If you do want to believe that there's some plan, some intelligence, some guiding principle, then humans would be part of that plan. How could you dismiss the purpose or benefit of humans if we're part of such a plan? Either the Planner or the Intelligence isn't that smart, or some mind much better than ours has its reasons for putting us here.

If you don't believe in such things (as I personally don't), then humans aren't apart from nature, we are nature. We're just one of those random things that nature churns out. "Artificial" is not the opposite of natural, it's a subset of natural. Only in the context of our own human thinking can we regret our impact on other life, possibly change course and prevent things from getting worse. Outside of that kind of human self-reflection, the destruction we cause is merely a different form of natural disaster (albeit a particularly elaborate form), among others that nature produces from time to time without any moral "right" or "wrong" about it, without purpose, without consideration of benefit to other living organisms.
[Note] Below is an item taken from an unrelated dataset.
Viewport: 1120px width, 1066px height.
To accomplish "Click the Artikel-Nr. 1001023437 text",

Not one thing I'm saying here, or that I've seen anyone else say in this thread, is remotely equivalent to saying "Fuck the Galapagos!", no matter how strong your urge to repeat such an outcry out of exasperation or petulance, simply because others aren't willing to go along with your notions of "purpose" or "benefit".
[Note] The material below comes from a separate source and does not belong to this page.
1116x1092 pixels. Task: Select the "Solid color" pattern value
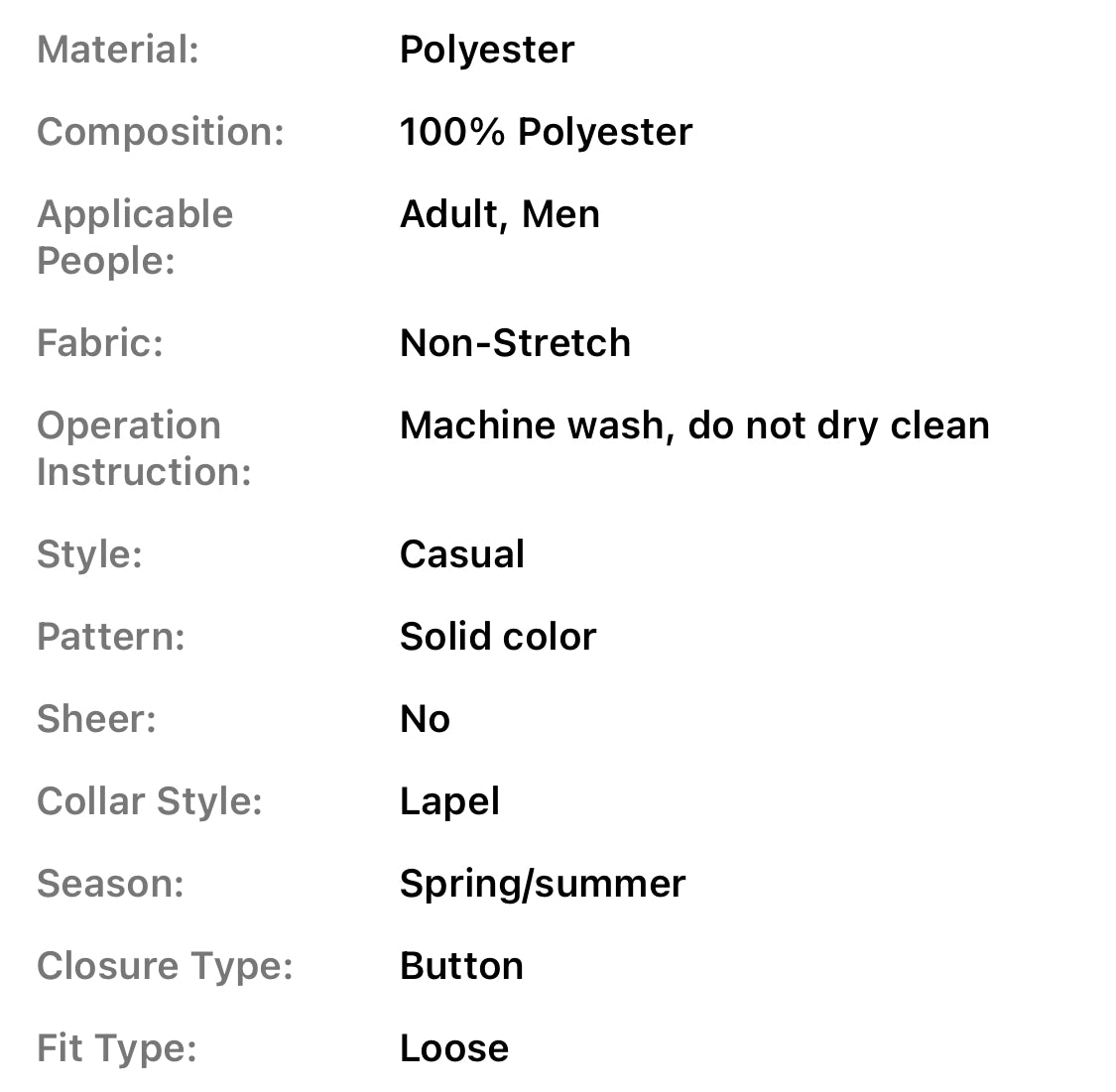[x=498, y=637]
Purpose is contextual. Without a defined context, defined goals, desired outcomes, "purpose" makes no sense. In the absence of humans, who or what would the context be? What would the goals be? "Benefit" doesn't mean anything without a context is which "the good" has been defined.

Is life itself a goal? If so, is more life better than less life? Should "more" be measured in bulk quantity, in metric tons of biomass? Is diversity what's supposed to be important about life, and if so, is having a billion species intrinsically better than a million? Is complexity of life a value, making alligators more valuable than lichen? Are intelligence and self-awareness important, making whales more valuable to preserve than yet another species of beetle? If you value whales for their intelligence, why not humans then?

You're utterly and completely applying your own human standards if you propose a system of value for life that tempers valuing intelligence and self-awareness with a moral judgment about perceived destructiveness. It's contradictory to wish away humans in order to preserve a world whose value is defined by humans. You might protest that there are "intrinsic" values that exist without us humans, but if you dig deeper than your surface emotional responses you'll find those supposed intrinsic values are elusive, and you'll see that nature shows no signs of itself promoting or maintaining those values.

And by the way, unless you're actively planning, like some action movie supervillian, to plot the destruction of the entire human race, isn't bitching about humans having no purpose, moaning about how the Earth would be better off without us, just a lot of sound and fury signifying nothing?

If you want to define a possible purpose for humans, consider this: Life on this planet is doomed without us anyway. It's just a matter of time. If a giant collision doesn't kill us all first, or a massive gamma burst, then the sun is slowly heating up and in a few hundred million years will boil and burn away all life on this planet. In a few billion years the sun will expand into a red giant, likely expanding far enough to swallow up the entire planet.

For all of our human potential for destruction, we're currently also the best bet for preserving life on this planet and spreading it out among the stars, allowing life to go on without dependence on a single, fragile world.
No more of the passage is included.